Unmodeled-error-corrected stochastic assessment for a standalone GNSS receiver regardless of the number of tracked frequencies

Abstract

Appropriate stochastic modeling is crucial to Global Navigation Satellite System (GNSS) applications. However, traditional methods based on the zero baseline and ultra-short baseline cannot accurately estimate the stochastic characteristics of GNSS measurements of a complete receiving system, i.e., receiver, antenna, low-noise amplifier, and cable. We propose the unmodeled-error-corrected stochastic assessment methods that can be used for a standalone receiver regardless of the number of tracked frequencies. First, the raw observation equations considering the unmodeled errors are deduced based on the geometry-free or geometry-based model.
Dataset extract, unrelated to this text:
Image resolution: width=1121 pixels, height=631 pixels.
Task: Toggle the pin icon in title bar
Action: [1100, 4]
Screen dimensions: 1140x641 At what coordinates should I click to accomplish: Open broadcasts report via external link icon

Second, some parameters are chosen as the datum for rank deficiency elimination. Third, the multi-epoch parameterization is used to correct the unmodeled errors in the reparametrized observation model. Finally, the covariance component estimation can be applied to determine the variance components. Three different and representative measurement campaigns were conducted, including the low-cost board, integrated receiver, and smart phone. The results show that the proposed method based on a standalone receiver can assess the stochastic characteristics of GNSS measurements. Since the stochastic characteristics of different low-cost receivers share different patterns, and the noise from the internal antenna cannot be easily ignored, the proposed method is essential.